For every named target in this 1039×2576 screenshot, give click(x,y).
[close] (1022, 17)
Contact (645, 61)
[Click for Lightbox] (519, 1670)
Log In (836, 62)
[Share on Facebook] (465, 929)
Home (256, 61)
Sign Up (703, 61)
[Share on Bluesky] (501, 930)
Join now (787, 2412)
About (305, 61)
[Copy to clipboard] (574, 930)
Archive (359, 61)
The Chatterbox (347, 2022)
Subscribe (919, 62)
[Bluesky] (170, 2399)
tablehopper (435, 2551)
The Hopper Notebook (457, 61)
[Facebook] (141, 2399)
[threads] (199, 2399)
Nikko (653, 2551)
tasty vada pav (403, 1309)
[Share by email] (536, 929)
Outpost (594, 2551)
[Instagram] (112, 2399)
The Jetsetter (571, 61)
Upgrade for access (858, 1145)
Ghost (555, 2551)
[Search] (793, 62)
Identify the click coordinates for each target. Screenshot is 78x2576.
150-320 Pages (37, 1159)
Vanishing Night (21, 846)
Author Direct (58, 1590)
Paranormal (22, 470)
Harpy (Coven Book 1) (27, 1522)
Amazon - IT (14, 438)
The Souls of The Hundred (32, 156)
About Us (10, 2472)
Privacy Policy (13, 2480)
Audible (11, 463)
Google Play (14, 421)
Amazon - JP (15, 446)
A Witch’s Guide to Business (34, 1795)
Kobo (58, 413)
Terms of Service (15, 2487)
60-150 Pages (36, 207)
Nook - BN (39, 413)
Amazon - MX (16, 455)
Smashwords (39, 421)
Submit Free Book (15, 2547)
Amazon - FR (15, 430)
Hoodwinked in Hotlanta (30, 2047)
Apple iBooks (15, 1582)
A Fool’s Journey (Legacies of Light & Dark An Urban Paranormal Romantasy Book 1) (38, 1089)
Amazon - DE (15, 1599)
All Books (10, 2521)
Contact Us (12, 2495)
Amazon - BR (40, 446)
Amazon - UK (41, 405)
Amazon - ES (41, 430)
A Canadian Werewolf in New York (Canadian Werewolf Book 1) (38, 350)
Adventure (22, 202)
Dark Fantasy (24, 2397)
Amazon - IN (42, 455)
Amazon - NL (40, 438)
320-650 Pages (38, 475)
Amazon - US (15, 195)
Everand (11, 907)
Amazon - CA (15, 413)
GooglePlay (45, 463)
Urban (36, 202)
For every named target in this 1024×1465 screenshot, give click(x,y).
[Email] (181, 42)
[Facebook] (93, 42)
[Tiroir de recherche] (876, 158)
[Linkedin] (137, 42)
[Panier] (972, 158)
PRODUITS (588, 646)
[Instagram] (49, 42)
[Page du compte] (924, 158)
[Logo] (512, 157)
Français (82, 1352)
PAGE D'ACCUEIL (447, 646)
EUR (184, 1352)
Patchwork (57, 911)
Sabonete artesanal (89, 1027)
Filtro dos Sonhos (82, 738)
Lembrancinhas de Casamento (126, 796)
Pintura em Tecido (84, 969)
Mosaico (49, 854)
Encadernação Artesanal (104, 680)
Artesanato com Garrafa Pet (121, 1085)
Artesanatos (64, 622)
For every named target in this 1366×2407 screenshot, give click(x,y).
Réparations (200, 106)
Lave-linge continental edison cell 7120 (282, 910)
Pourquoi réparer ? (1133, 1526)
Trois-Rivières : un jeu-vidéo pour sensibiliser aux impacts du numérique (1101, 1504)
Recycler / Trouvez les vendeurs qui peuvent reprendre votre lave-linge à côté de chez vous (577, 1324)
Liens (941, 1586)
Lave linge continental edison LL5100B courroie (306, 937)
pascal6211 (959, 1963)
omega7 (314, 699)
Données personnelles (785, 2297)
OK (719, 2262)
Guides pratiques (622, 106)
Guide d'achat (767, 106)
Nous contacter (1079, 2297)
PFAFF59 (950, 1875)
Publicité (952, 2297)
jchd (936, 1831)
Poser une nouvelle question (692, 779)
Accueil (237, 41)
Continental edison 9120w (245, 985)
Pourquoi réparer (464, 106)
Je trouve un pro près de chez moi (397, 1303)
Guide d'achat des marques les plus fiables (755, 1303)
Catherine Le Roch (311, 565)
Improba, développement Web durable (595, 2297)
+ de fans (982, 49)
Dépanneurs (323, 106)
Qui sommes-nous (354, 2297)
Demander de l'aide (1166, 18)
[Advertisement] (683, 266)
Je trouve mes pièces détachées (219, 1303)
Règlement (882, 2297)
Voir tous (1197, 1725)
· · ·
_What is needed_
Each line above needs to be repeated exactly, with nothing omitted.

_Exercise output_
For every named target in this 1039×2576 screenshot, give click(x,y).
[close] (1022, 17)
Contact (645, 61)
[Click for Lightbox] (519, 1670)
Log In (836, 62)
[Share on Facebook] (465, 929)
Home (256, 61)
Sign Up (703, 61)
[Share on Bluesky] (501, 930)
Join now (787, 2412)
About (305, 61)
[Copy to clipboard] (574, 930)
Archive (359, 61)
The Chatterbox (347, 2022)
Subscribe (919, 62)
[Bluesky] (170, 2399)
tablehopper (435, 2551)
The Hopper Notebook (457, 61)
[Facebook] (141, 2399)
[threads] (199, 2399)
Nikko (653, 2551)
tasty vada pav (403, 1309)
[Share by email] (536, 929)
Outpost (594, 2551)
[Instagram] (112, 2399)
The Jetsetter (571, 61)
Upgrade for access (858, 1145)
Ghost (555, 2551)
[Search] (793, 62)
Identify the click coordinates for each target. Screenshot is 78x2576.
150-320 Pages (37, 1159)
Vanishing Night (21, 846)
Author Direct (58, 1590)
Paranormal (22, 470)
Harpy (Coven Book 1) (27, 1522)
Amazon - IT (14, 438)
The Souls of The Hundred (32, 156)
About Us (10, 2472)
Privacy Policy (13, 2480)
Audible (11, 463)
Google Play (14, 421)
Amazon - JP (15, 446)
A Witch’s Guide to Business (34, 1795)
Kobo (58, 413)
Terms of Service (15, 2487)
60-150 Pages (36, 207)
Nook - BN (39, 413)
Amazon - MX (16, 455)
Smashwords (39, 421)
Submit Free Book (15, 2547)
Amazon - FR (15, 430)
Hoodwinked in Hotlanta (30, 2047)
Apple iBooks (15, 1582)
A Fool’s Journey (Legacies of Light & Dark An Urban Paranormal Romantasy Book 1) (38, 1089)
Amazon - DE (15, 1599)
All Books (10, 2521)
Contact Us (12, 2495)
Amazon - BR (40, 446)
Amazon - UK (41, 405)
Amazon - ES (41, 430)
A Canadian Werewolf in New York (Canadian Werewolf Book 1) (38, 350)
Adventure (22, 202)
Dark Fantasy (24, 2397)
Amazon - IN (42, 455)
Amazon - NL (40, 438)
320-650 Pages (38, 475)
Amazon - US (15, 195)
Everand (11, 907)
Amazon - CA (15, 413)
GooglePlay (45, 463)
Urban (36, 202)
For every named target in this 1024×1465 screenshot, give click(x,y).
[Email] (181, 42)
[Facebook] (93, 42)
[Tiroir de recherche] (876, 158)
[Linkedin] (137, 42)
[Panier] (972, 158)
PRODUITS (588, 646)
[Instagram] (49, 42)
[Page du compte] (924, 158)
[Logo] (512, 157)
Français (82, 1352)
PAGE D'ACCUEIL (447, 646)
EUR (184, 1352)
Patchwork (57, 911)
Sabonete artesanal (89, 1027)
Filtro dos Sonhos (82, 738)
Lembrancinhas de Casamento (126, 796)
Pintura em Tecido (84, 969)
Mosaico (49, 854)
Encadernação Artesanal (104, 680)
Artesanato com Garrafa Pet (121, 1085)
Artesanatos (64, 622)
For every named target in this 1366×2407 screenshot, give click(x,y).
Réparations (200, 106)
Lave-linge continental edison cell 7120 (282, 910)
Pourquoi réparer ? (1133, 1526)
Trois-Rivières : un jeu-vidéo pour sensibiliser aux impacts du numérique (1101, 1504)
Recycler / Trouvez les vendeurs qui peuvent reprendre votre lave-linge à côté de chez vous (577, 1324)
Liens (941, 1586)
Lave linge continental edison LL5100B courroie (306, 937)
pascal6211 (959, 1963)
omega7 (314, 699)
Données personnelles (785, 2297)
OK (719, 2262)
Guides pratiques (622, 106)
Guide d'achat (767, 106)
Nous contacter (1079, 2297)
PFAFF59 (950, 1875)
Publicité (952, 2297)
jchd (936, 1831)
Poser une nouvelle question (692, 779)
Accueil (237, 41)
Continental edison 9120w (245, 985)
Pourquoi réparer (464, 106)
Je trouve un pro près de chez moi (397, 1303)
Guide d'achat des marques les plus fiables (755, 1303)
Catherine Le Roch (311, 565)
Improba, développement Web durable (595, 2297)
+ de fans (982, 49)
Dépanneurs (323, 106)
Qui sommes-nous (354, 2297)
Demander de l'aide (1166, 18)
[Advertisement] (683, 266)
Je trouve mes pièces détachées (219, 1303)
Règlement (882, 2297)
Voir tous (1197, 1725)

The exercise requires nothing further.